SOURCE MATERIAL:
★ ★ ★ ★ ★ ★ ★

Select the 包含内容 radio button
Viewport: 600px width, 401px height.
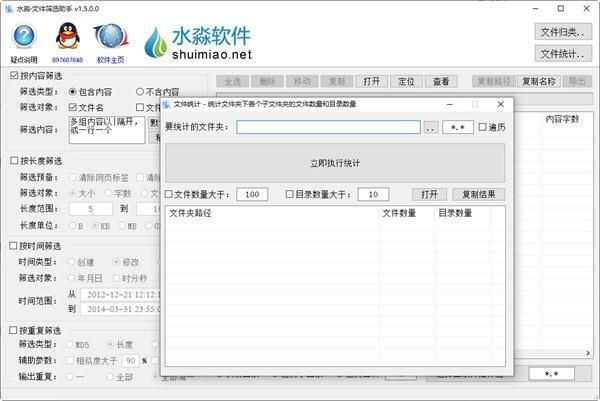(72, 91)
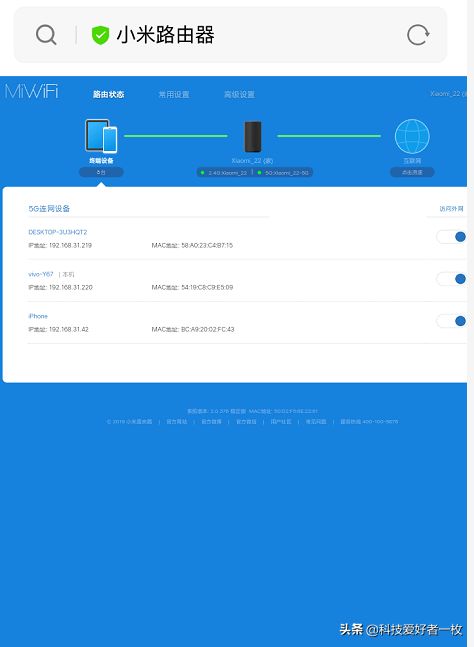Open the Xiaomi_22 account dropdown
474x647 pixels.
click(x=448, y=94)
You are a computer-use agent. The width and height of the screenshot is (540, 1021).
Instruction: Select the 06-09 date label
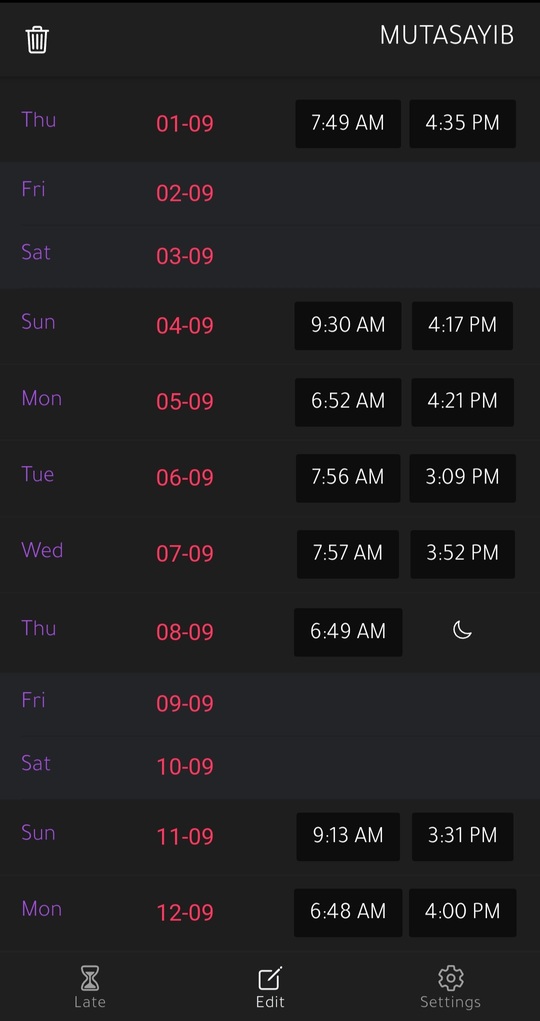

★ ★ ★ ★ ★ ★ ★

Wherever "Select" occurs in the entries above, copy the line it sits on.

Select the 包含内容 radio button
Instruction: Select the 06-09 date label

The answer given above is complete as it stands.